EJERCICIOS PROPUESTOS =>
#1 Resume en forma de lista el párrafo del texto sobre la angina variante que empieza con «Los estudios han demostrado» y conserva sus datos principales.
#2 Reproduce del texto sobre la angina variante el fragmento que se abre con las palabras que contienen "En el hospital, mi" y se cierra con "deparó otra sorpresa.".
#3 Responde estas preguntas sobre el texto sobre la angina variante:
(a) ¿Qué sustancia goteó Andrew en las arterias antes de que se produjera el espasmo?
(b) ¿En qué año identificó Myron Prinzmetal la forma variante de angina?
(c) ¿Con qué frecuencia aproximada se produce la angina variante en Estados Unidos?

TEXTO DADO =>
--
En el hospital, mi colega de cardiología, el Dr. Andrew Johnston, llevó a Denise al laboratorio para realizar una prueba llamada angiograma coronario. Le introdujo un fino tubo de plástico en las principales arterias coronarias y le inyectó un tinte en cada una de ellas para hacer visible el interior de los vasos mediante una radiografía. Si encontraba una arteria obstruida, podría aliviar la obstrucción y colocar un stent para mantener la arteria abierta. Pero el angiograma deparó otra sorpresa.
«Las arterias son todas normales», me dijo Andrew por teléfono cuando terminó. «Y las paredes del músculo cardíaco se mueven bien, sin daños. No hubo ataque al corazón».
Coronarias normales. No hay lesiones en el músculo cardíaco. Me sentí aliviado. Pero ¿qué había sucedido en la cinta de correr?
Andrew continuó diciéndome que cuando goteó una pequeña cantidad de acetilcolina (un potente neurotransmisor) en las arterias, indujo un espasmo severo en uno de los vasos.
En ese momento me di cuenta. «Prinzmetal», dije. «Tiene una angina variante». Era el primer caso que veía desde que terminé mi residencia 15 años antes.
En 1959, el cardiólogo Myron Prinzmetal fue el primero en identificar una forma variante de angina, un dolor torácico causado por un espasmo repentino e intenso de una arteria coronaria que obstruye el flujo sanguíneo. El espasmo es reversible, puede producirse en cualquier momento y a menudo no es provocado. En la seguridad de un laboratorio, la inyección de ciertas sustancias, como la acetilcolina, puede inducir el espasmo para confirmar el diagnóstico.
Los estudios han demostrado que la angina variante es poco frecuente, ya que se produce en aproximadamente 4 de cada 100.000 personas en Estados Unidos. Se cree que es ligeramente más frecuente en las mujeres y que, por lo general, afecta a pacientes más jóvenes que los que padecen EAC. No sabemos por qué las arterias de algunas personas sufren espasmos, pero probablemente esté relacionado con un mal funcionamiento de las células que recubren el interior de las paredes de los vasos y los nervios que estimulan el músculo liso que rodea las arterias. Si no se trata, el Prinzmetal puede aumentar el riesgo de sufrir un paro cardíaco.
--
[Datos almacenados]
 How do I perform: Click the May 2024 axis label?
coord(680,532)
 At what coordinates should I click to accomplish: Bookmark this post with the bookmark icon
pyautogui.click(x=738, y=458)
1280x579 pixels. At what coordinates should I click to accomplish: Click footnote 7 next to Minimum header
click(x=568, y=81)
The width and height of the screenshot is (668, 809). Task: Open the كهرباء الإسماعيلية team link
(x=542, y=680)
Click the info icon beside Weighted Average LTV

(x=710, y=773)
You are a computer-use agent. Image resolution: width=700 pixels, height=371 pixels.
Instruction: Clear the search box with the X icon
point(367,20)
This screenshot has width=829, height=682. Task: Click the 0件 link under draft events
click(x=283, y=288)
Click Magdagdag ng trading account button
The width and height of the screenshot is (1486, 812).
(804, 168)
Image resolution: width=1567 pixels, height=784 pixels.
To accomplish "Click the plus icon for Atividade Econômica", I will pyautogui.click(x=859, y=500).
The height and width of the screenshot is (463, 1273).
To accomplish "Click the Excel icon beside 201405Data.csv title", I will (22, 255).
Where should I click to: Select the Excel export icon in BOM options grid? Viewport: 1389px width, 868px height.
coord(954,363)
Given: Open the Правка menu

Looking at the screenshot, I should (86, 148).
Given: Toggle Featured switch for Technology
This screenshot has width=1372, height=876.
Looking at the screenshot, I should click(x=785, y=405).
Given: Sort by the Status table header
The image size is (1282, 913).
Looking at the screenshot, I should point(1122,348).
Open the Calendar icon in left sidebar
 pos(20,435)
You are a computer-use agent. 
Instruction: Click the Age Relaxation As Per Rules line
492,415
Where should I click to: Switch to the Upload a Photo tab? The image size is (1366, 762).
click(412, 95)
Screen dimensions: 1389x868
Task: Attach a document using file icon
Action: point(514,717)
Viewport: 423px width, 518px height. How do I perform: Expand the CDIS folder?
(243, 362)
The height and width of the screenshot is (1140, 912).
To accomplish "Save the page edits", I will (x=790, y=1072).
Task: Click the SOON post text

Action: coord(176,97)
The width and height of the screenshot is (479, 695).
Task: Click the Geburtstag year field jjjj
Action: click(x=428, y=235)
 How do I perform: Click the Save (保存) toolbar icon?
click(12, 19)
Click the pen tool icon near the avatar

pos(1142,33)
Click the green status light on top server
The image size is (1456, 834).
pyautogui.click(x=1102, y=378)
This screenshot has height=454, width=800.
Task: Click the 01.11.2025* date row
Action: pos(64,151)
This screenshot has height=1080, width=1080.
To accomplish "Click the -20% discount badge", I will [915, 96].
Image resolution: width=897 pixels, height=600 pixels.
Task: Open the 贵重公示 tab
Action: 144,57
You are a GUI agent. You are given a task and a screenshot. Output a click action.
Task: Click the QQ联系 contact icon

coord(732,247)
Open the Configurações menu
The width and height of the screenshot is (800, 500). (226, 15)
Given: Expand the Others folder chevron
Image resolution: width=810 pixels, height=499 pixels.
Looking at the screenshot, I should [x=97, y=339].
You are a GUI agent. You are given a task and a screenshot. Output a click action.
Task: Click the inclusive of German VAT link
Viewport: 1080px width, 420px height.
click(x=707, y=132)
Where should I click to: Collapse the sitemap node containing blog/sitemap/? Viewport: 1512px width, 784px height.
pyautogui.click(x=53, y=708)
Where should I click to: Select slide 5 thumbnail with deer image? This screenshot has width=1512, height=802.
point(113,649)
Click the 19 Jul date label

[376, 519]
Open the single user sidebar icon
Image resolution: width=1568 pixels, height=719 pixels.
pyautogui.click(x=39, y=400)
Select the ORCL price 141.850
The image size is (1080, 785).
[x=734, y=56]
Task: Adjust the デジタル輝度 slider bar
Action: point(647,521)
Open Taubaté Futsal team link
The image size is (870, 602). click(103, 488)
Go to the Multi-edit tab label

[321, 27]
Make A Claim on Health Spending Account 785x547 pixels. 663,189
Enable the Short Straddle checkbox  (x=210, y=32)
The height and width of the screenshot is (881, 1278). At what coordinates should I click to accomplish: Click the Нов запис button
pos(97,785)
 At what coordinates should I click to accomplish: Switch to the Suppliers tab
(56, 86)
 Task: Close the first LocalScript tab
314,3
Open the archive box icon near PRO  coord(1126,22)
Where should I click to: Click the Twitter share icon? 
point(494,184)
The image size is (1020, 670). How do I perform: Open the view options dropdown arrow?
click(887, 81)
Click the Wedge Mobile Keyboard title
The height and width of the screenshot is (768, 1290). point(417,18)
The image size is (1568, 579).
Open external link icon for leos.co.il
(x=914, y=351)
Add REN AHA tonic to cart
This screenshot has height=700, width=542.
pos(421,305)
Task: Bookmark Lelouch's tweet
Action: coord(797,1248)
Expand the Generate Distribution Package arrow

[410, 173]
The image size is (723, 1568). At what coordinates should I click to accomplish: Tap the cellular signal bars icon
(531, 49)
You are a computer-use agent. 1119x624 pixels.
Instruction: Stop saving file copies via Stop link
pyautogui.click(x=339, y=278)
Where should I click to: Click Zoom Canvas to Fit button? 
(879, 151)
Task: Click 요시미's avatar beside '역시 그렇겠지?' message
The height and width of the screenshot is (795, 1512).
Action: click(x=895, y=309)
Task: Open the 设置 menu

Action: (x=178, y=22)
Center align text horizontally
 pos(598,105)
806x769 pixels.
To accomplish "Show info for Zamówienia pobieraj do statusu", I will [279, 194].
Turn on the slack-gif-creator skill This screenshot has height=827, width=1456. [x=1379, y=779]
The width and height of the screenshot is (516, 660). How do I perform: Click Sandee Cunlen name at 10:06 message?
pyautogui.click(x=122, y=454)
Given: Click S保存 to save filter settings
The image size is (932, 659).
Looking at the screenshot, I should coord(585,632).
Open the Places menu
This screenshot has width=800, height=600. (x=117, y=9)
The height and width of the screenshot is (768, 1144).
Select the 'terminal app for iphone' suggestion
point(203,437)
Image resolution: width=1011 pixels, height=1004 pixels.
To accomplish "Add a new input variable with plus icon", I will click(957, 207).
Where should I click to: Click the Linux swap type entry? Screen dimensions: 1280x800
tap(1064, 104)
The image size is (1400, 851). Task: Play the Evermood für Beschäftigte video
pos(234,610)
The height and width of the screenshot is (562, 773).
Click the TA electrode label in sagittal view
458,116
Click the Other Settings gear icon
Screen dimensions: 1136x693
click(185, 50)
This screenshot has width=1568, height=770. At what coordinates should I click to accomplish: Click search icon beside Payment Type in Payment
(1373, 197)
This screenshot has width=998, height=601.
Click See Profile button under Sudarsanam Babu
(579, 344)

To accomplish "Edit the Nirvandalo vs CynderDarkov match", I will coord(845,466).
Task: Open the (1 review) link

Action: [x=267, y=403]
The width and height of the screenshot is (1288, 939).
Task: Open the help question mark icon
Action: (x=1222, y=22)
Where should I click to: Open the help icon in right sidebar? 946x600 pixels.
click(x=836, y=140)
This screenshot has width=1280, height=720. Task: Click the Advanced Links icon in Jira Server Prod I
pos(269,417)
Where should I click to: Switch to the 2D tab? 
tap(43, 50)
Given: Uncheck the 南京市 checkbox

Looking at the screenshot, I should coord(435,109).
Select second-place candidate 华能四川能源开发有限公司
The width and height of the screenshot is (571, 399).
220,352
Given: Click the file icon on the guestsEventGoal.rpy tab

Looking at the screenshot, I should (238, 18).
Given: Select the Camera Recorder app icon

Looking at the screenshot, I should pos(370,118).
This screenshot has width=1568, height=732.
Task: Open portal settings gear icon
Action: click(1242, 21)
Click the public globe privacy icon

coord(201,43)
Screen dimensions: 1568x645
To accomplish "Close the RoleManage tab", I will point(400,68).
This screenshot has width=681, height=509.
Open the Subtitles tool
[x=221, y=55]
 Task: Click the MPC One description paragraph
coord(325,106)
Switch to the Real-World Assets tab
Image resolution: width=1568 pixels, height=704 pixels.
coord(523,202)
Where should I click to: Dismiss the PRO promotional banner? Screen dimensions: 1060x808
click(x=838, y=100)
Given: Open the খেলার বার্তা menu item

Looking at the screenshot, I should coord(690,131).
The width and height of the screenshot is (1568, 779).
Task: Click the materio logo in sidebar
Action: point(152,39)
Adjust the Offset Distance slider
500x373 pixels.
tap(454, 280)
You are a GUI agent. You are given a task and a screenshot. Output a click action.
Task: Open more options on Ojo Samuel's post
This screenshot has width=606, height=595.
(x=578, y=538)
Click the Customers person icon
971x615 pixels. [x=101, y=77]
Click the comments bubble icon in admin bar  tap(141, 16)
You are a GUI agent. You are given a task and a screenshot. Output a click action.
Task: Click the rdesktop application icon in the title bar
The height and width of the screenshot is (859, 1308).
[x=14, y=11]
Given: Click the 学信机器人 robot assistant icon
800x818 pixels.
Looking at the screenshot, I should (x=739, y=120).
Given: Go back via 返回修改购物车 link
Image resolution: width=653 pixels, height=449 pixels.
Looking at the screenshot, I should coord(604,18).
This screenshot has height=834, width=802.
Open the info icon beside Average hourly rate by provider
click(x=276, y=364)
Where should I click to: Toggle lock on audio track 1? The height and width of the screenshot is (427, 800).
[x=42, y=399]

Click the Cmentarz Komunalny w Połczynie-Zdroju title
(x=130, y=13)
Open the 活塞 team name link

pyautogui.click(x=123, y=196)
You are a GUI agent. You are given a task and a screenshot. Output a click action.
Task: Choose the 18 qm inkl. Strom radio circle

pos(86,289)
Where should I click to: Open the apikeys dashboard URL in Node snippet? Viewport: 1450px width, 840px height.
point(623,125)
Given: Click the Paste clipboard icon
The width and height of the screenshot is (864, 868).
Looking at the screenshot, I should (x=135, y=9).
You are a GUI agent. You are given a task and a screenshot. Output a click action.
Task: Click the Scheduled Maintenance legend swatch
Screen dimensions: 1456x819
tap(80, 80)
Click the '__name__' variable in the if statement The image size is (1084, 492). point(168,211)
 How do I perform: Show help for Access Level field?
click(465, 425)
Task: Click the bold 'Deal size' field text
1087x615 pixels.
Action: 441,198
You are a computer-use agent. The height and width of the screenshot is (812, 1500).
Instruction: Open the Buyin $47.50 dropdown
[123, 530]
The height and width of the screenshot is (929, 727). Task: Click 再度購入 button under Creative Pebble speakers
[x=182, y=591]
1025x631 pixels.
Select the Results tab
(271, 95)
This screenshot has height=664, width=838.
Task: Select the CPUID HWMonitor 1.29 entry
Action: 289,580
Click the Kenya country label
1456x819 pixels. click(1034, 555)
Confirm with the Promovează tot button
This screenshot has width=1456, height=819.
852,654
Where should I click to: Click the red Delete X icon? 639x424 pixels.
--
SOLUCIONES =>
#1
- La angina variante es poco frecuente: se produce en aproximadamente 4 de cada 100.000 personas en Estados Unidos.
- Se cree que es algo más frecuente en las mujeres y que suele afectar a pacientes más jóvenes que los que padecen EAC.
- No se sabe por qué ocurren los espasmos. Probablemente se relacionan con un mal funcionamiento de las células que recubren el interior de los vasos y de los nervios que estimulan el músculo liso que rodea las arterias.
- Sin tratamiento, puede aumentar el riesgo de sufrir un paro cardíaco.

#2
En el hospital, mi colega de cardiología, el Dr. Andrew Johnston, llevó a Denise al laboratorio para realizar una prueba llamada angiograma coronario. Le introdujo un fino tubo de plástico en las principales arterias coronarias y le inyectó un tinte en cada una de ellas para hacer visible el interior de los vasos mediante una radiografía. Si encontraba una arteria obstruida, podría aliviar la obstrucción y colocar un stent para mantener la arteria abierta. Pero el angiograma deparó otra sorpresa.

#3
(a) Acetilcolina.
(b) En 1959.
(c) En aproximadamente 4 de cada 100.000 personas.